§ PROBLEM TO SOLVE: Reproduce the rows below with every "GUI agent" changed to "interface agent", keeping everything else as it is.

------ MATERIALS PROVIDED ------

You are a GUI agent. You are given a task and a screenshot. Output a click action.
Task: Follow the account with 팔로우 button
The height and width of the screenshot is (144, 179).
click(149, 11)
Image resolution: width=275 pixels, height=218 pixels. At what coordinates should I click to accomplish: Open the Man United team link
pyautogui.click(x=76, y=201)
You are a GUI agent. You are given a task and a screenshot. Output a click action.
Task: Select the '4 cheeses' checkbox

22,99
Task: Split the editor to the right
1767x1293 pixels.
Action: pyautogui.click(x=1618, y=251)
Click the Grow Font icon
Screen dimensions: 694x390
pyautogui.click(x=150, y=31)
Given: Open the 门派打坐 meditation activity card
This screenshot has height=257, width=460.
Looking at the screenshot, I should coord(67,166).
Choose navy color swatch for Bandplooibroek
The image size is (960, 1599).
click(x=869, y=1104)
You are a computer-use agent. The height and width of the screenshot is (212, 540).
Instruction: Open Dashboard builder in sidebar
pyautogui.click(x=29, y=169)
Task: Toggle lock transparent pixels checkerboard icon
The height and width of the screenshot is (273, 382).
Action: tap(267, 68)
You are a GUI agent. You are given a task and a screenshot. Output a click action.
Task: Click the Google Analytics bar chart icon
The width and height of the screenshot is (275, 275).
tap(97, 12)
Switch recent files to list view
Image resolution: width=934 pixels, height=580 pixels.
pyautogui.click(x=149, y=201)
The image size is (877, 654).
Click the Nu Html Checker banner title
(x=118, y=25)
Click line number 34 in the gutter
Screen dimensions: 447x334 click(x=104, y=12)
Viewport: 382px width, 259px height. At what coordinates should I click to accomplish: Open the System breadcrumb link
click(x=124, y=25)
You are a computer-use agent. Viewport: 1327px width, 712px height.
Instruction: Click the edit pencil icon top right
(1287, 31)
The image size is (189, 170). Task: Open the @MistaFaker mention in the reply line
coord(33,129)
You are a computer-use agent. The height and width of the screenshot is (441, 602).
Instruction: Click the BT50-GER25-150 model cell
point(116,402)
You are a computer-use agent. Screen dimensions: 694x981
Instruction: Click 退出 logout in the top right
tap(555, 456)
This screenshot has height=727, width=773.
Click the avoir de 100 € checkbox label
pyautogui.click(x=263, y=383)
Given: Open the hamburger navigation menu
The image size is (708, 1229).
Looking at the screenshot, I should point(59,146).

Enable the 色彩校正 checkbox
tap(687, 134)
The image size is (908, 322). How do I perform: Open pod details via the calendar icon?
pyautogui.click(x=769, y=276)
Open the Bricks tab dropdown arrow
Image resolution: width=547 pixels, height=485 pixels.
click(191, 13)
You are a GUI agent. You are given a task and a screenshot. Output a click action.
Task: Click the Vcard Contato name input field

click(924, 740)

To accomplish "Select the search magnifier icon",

------

§ EXERCISE RESPONSE:
You are a interface agent. You are given a task and a screenshot. Output a click action.
Task: Follow the account with 팔로우 button
The height and width of the screenshot is (144, 179).
click(149, 11)
Image resolution: width=275 pixels, height=218 pixels. At what coordinates should I click to accomplish: Open the Man United team link
pyautogui.click(x=76, y=201)
You are a interface agent. You are given a task and a screenshot. Output a click action.
Task: Select the '4 cheeses' checkbox

22,99
Task: Split the editor to the right
1767x1293 pixels.
Action: pyautogui.click(x=1618, y=251)
Click the Grow Font icon
Screen dimensions: 694x390
pyautogui.click(x=150, y=31)
Given: Open the 门派打坐 meditation activity card
This screenshot has height=257, width=460.
Looking at the screenshot, I should coord(67,166).
Choose navy color swatch for Bandplooibroek
The image size is (960, 1599).
click(x=869, y=1104)
You are a computer-use agent. The height and width of the screenshot is (212, 540).
Instruction: Open Dashboard builder in sidebar
pyautogui.click(x=29, y=169)
Task: Toggle lock transparent pixels checkerboard icon
The height and width of the screenshot is (273, 382).
Action: tap(267, 68)
You are a interface agent. You are given a task and a screenshot. Output a click action.
Task: Click the Google Analytics bar chart icon
The width and height of the screenshot is (275, 275).
tap(97, 12)
Switch recent files to list view
Image resolution: width=934 pixels, height=580 pixels.
pyautogui.click(x=149, y=201)
The image size is (877, 654).
Click the Nu Html Checker banner title
(x=118, y=25)
Click line number 34 in the gutter
Screen dimensions: 447x334 click(x=104, y=12)
Viewport: 382px width, 259px height. At what coordinates should I click to accomplish: Open the System breadcrumb link
click(x=124, y=25)
You are a computer-use agent. Viewport: 1327px width, 712px height.
Instruction: Click the edit pencil icon top right
(1287, 31)
The image size is (189, 170). Task: Open the @MistaFaker mention in the reply line
coord(33,129)
You are a computer-use agent. The height and width of the screenshot is (441, 602).
Instruction: Click the BT50-GER25-150 model cell
point(116,402)
You are a computer-use agent. Screen dimensions: 694x981
Instruction: Click 退出 logout in the top right
tap(555, 456)
This screenshot has height=727, width=773.
Click the avoir de 100 € checkbox label
pyautogui.click(x=263, y=383)
Given: Open the hamburger navigation menu
The image size is (708, 1229).
Looking at the screenshot, I should point(59,146).

Enable the 色彩校正 checkbox
tap(687, 134)
The image size is (908, 322). How do I perform: Open pod details via the calendar icon?
pyautogui.click(x=769, y=276)
Open the Bricks tab dropdown arrow
Image resolution: width=547 pixels, height=485 pixels.
click(191, 13)
You are a interface agent. You are given a task and a screenshot. Output a click action.
Task: Click the Vcard Contato name input field

click(924, 740)

To accomplish "Select the search magnifier icon",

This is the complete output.